→ **BRIEF**
The task for the listing below is to write out exactly the lines starting at the one containing "Tap the black 1.37 expected goals badge" and ending at the one containing "Given: Select the", both included. Pictures are to be omitted.

→ **MATERIAL SUPPLIED**
-- Opening Marker --
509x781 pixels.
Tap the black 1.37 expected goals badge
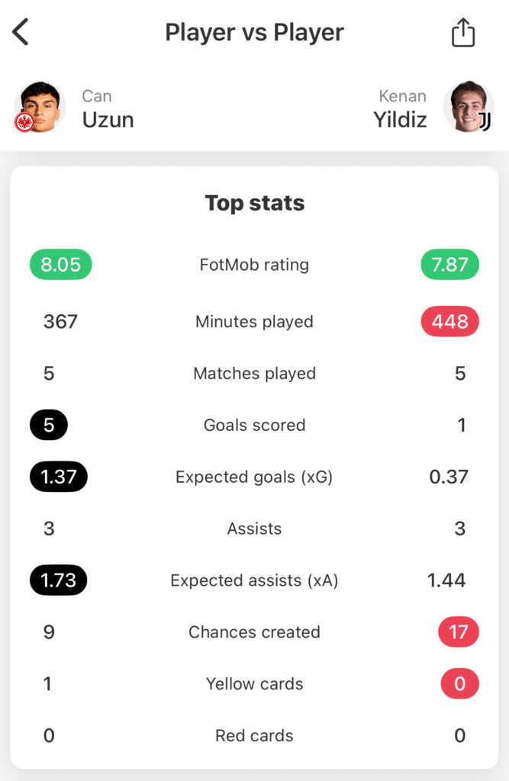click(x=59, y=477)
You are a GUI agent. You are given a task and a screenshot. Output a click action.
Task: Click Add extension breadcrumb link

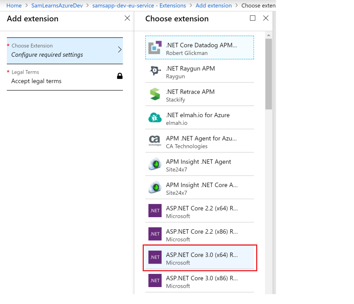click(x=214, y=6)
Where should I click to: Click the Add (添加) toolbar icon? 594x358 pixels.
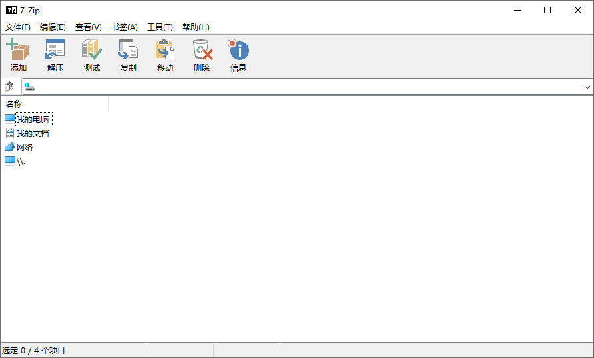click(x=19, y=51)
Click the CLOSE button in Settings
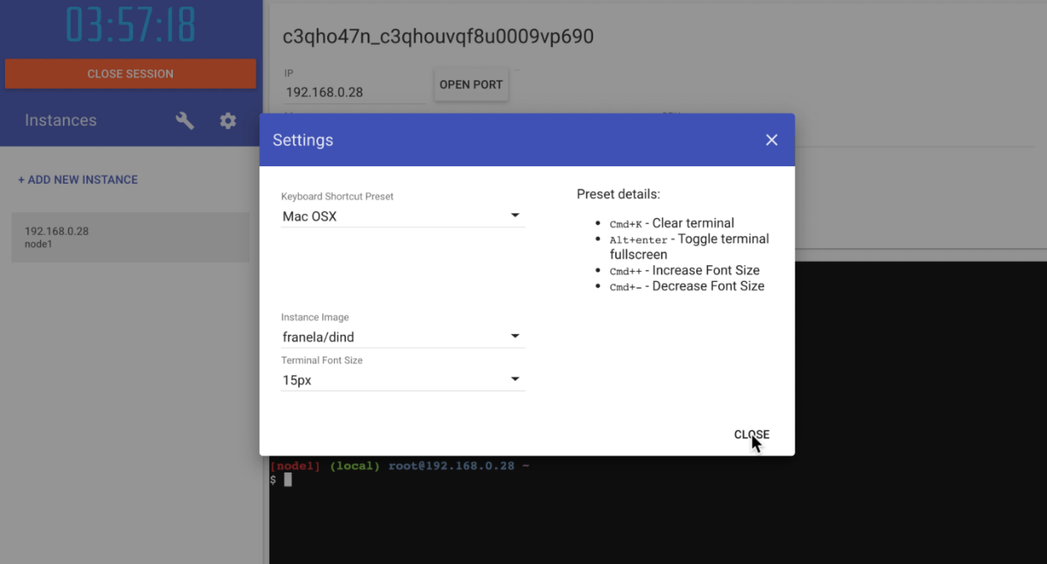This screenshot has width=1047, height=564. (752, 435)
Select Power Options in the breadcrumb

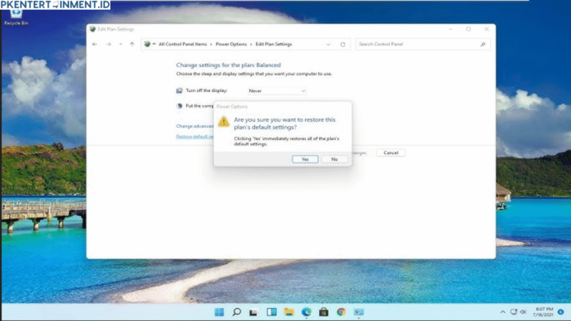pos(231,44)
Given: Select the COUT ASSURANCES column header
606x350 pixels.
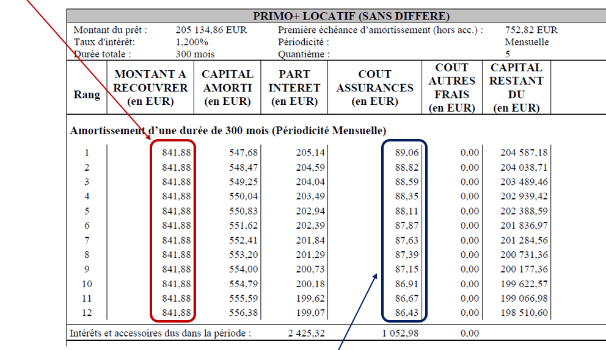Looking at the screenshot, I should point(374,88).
-- Closing Marker --
-- Opening Marker --
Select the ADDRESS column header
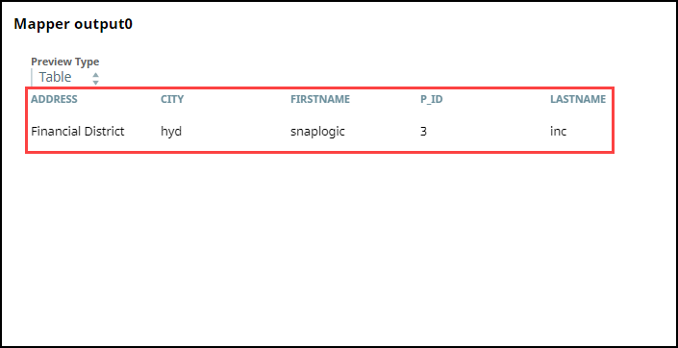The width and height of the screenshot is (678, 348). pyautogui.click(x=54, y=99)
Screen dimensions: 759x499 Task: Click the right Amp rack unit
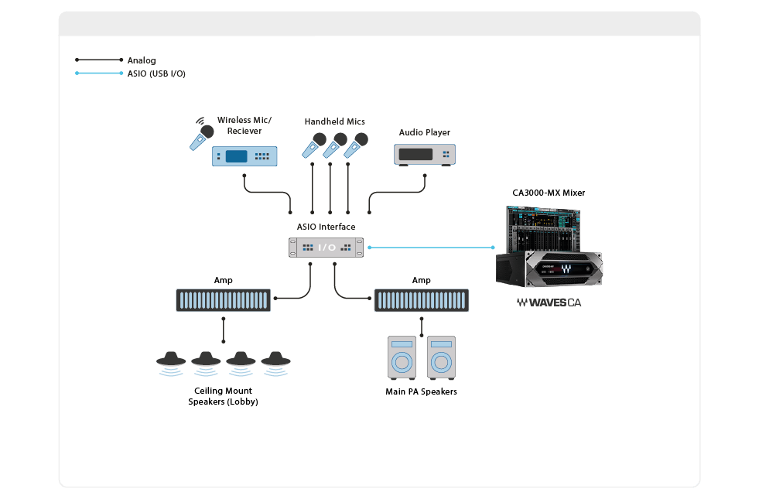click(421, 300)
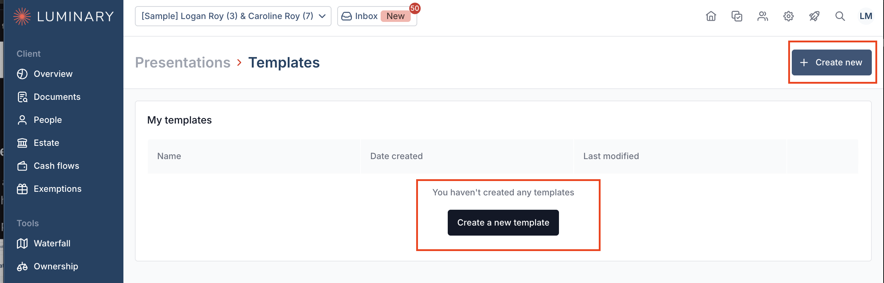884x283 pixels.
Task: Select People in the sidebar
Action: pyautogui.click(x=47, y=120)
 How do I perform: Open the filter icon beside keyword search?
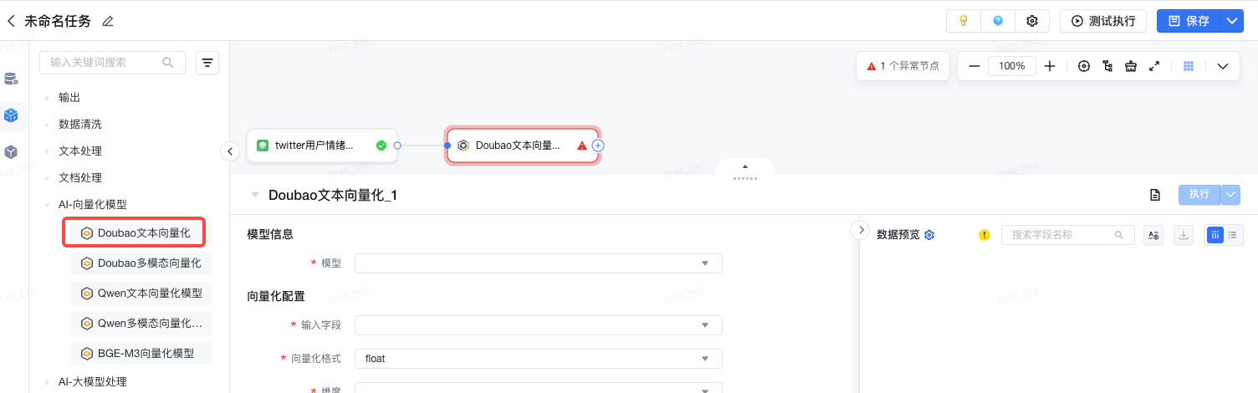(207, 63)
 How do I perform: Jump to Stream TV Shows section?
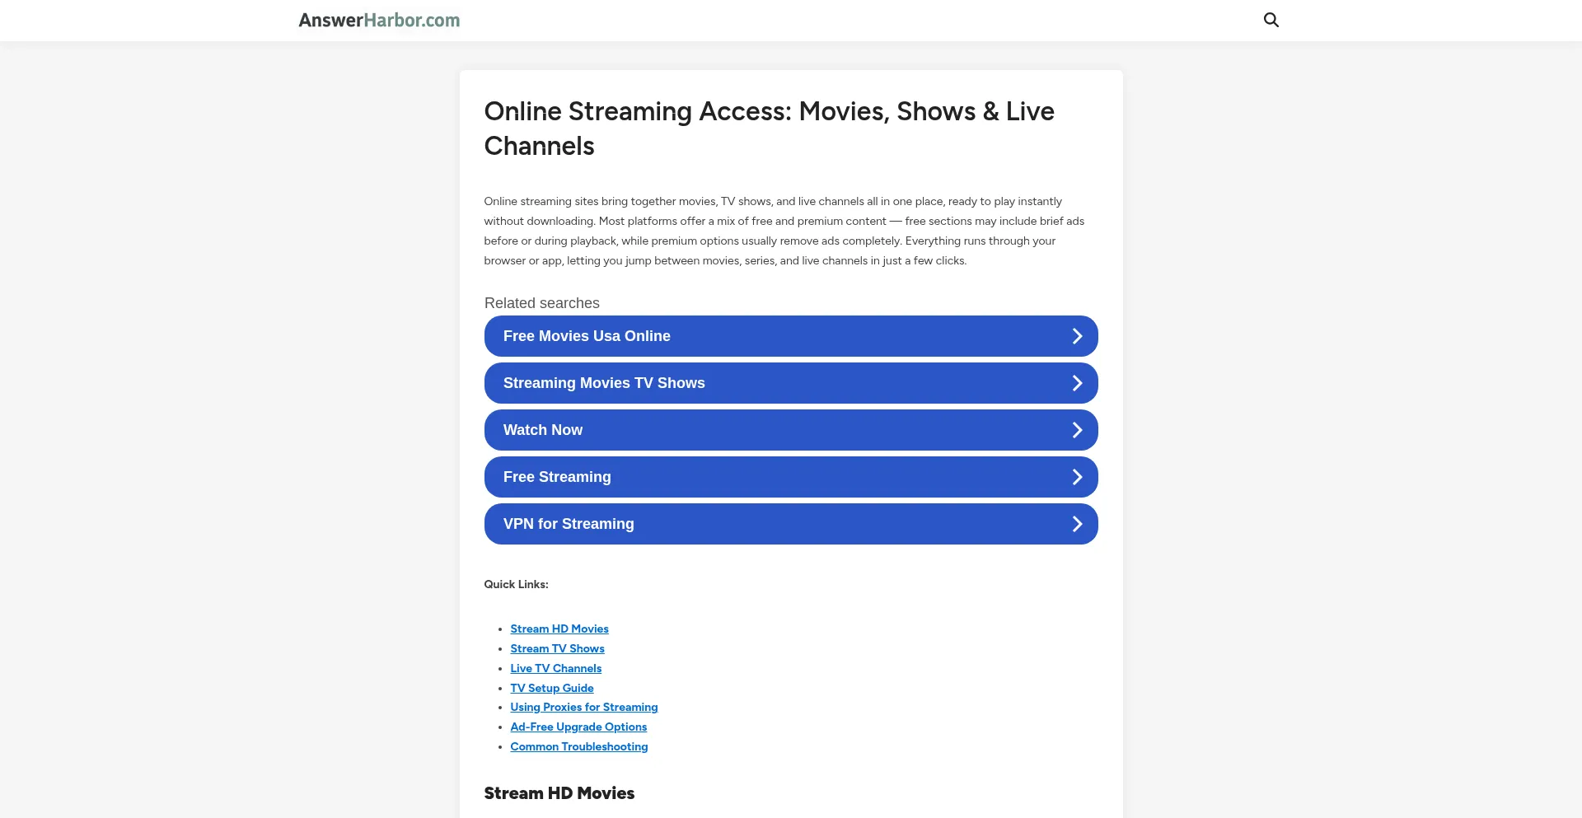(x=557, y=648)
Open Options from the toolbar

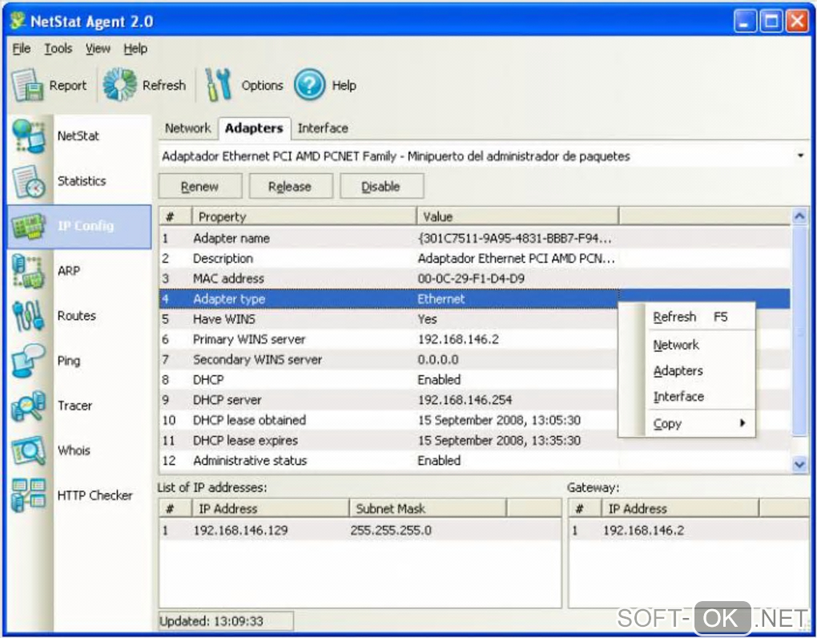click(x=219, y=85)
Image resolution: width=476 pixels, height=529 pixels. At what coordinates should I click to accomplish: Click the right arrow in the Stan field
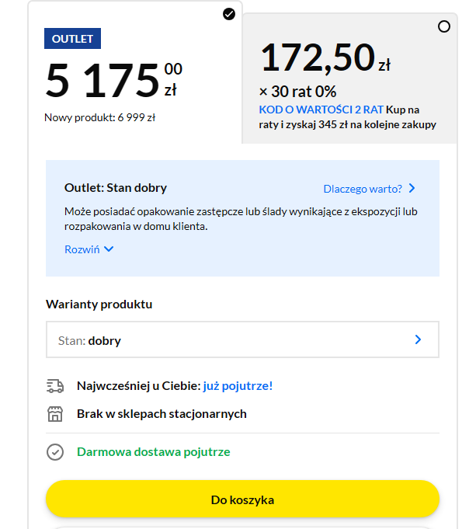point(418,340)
-- Closing Marker --
→ **TASK ANSWER**
Tap the black 1.37 expected goals badge
click(x=59, y=477)
You are a GUI agent. You are given a task and a screenshot. Output a click action.
Task: Click Add extension breadcrumb link

click(x=214, y=6)
Where should I click to: Click the Add (添加) toolbar icon? 594x358 pixels.
click(x=19, y=51)
Click the CLOSE button in Settings
This screenshot has width=1047, height=564. (752, 435)
Select Power Options in the breadcrumb

pos(231,44)
Given: Select the COUT ASSURANCES column header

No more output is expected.